■ Assigned task ■
After locating the line with "Task: Check the", retype it and every later line exactly, stopping at the end of the records.

════════

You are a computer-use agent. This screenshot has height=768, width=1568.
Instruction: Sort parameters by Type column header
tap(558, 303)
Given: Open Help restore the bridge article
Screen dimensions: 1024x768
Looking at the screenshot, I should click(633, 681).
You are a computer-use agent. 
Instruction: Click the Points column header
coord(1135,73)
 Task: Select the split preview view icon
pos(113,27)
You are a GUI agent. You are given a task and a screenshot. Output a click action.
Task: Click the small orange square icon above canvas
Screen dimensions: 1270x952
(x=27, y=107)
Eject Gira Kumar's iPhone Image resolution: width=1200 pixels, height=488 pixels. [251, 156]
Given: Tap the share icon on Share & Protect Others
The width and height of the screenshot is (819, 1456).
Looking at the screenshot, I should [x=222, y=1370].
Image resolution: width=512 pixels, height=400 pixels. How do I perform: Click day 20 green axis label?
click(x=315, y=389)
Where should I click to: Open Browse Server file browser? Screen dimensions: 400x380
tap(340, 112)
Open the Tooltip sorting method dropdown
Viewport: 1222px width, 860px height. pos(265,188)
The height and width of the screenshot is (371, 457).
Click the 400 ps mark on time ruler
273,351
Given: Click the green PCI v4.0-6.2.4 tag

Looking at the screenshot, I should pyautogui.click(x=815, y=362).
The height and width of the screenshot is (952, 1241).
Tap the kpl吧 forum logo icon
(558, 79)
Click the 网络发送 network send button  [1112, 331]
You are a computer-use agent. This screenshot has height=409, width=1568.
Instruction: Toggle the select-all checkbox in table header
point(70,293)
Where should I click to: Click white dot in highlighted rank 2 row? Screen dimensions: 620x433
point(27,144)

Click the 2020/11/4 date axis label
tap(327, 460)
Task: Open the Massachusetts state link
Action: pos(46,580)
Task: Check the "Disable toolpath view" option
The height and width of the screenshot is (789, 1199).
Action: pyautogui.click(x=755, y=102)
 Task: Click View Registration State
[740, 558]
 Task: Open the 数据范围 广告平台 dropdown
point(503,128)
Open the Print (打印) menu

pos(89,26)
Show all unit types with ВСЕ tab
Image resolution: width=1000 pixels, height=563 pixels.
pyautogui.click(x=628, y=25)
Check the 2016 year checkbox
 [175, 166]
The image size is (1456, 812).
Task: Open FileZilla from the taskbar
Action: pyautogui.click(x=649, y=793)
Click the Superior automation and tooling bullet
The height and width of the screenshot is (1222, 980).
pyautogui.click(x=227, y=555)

════════

■ Answer section ■
Task: Check the "Disable toolpath view" option
The height and width of the screenshot is (789, 1199).
Action: pyautogui.click(x=755, y=102)
 Task: Click View Registration State
[740, 558]
 Task: Open the 数据范围 广告平台 dropdown
point(503,128)
Open the Print (打印) menu

pos(89,26)
Show all unit types with ВСЕ tab
Image resolution: width=1000 pixels, height=563 pixels.
pyautogui.click(x=628, y=25)
Check the 2016 year checkbox
 [175, 166]
The image size is (1456, 812).
Task: Open FileZilla from the taskbar
Action: pyautogui.click(x=649, y=793)
Click the Superior automation and tooling bullet
The height and width of the screenshot is (1222, 980).
pyautogui.click(x=227, y=555)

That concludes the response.